ACTIVITY>
Look through the listing below and write out exactly the lines from the line with "Switch to the Current tab" to the line with "The image size", both included, and no others.

### DATA SECTION

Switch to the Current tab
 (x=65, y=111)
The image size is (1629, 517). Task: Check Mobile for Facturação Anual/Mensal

######
### DATA SECTION

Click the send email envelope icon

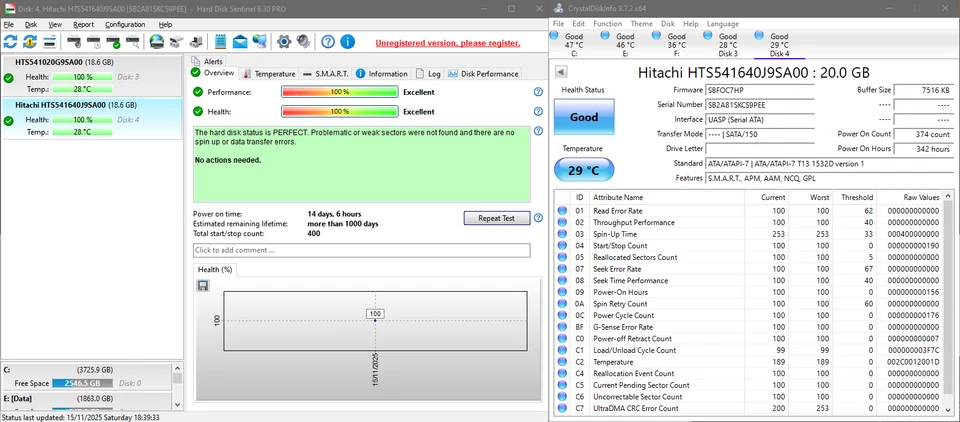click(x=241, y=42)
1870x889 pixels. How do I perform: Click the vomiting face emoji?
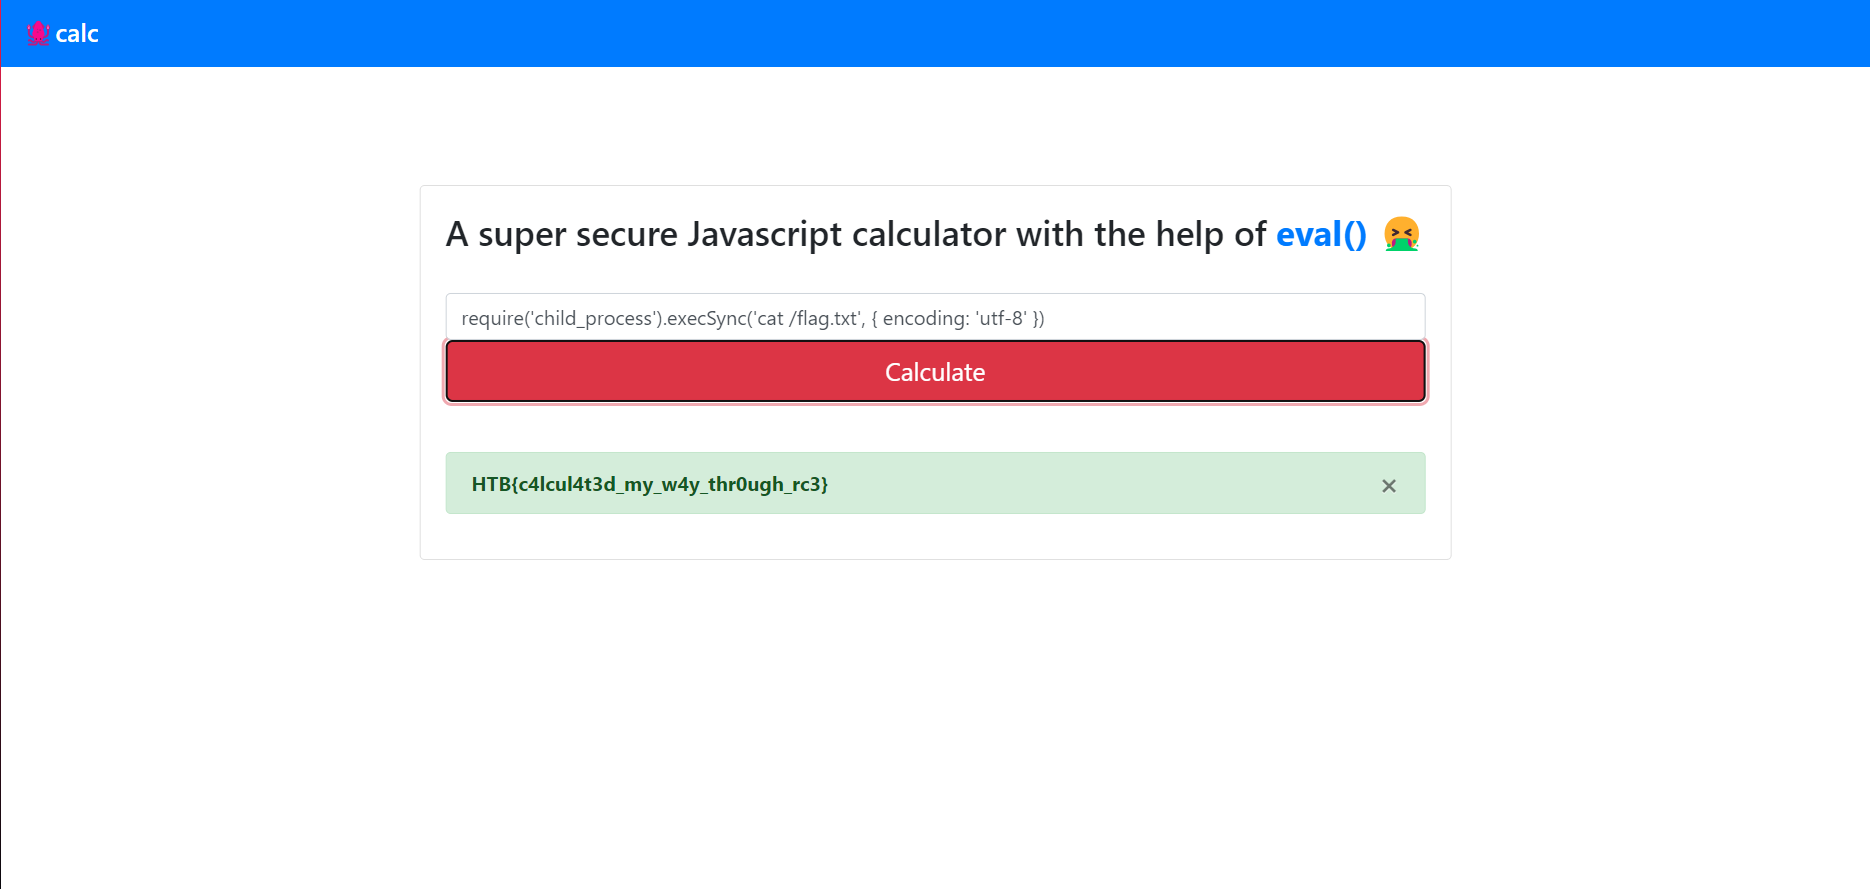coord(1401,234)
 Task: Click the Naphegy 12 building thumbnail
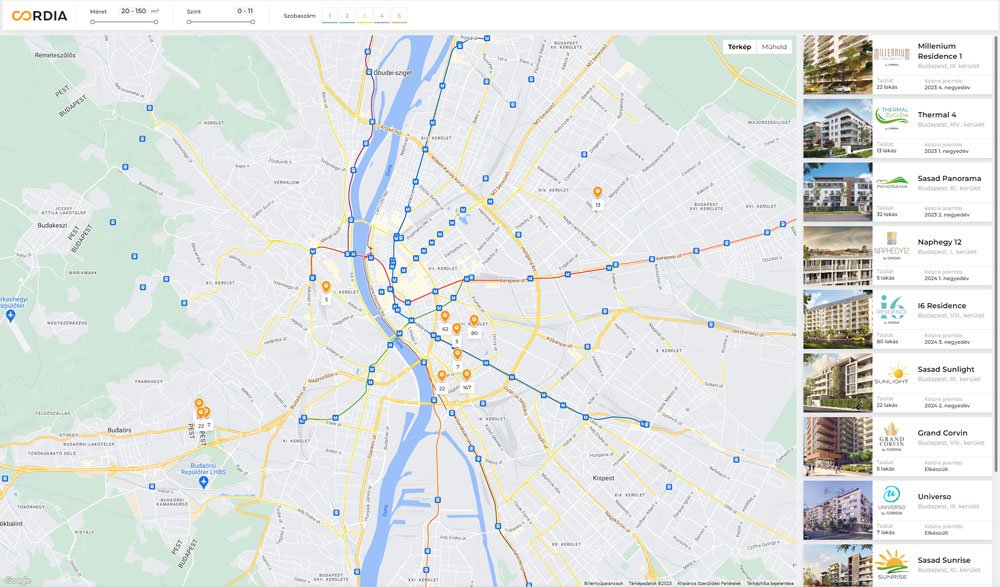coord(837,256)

######
### DATA SECTION

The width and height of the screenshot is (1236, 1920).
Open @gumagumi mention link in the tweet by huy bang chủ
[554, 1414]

######

RESULT OF THE EXERCISE>
Switch to the Current tab
 (x=65, y=111)
The image size is (1629, 517). Task: Check Mobile for Facturação Anual/Mensal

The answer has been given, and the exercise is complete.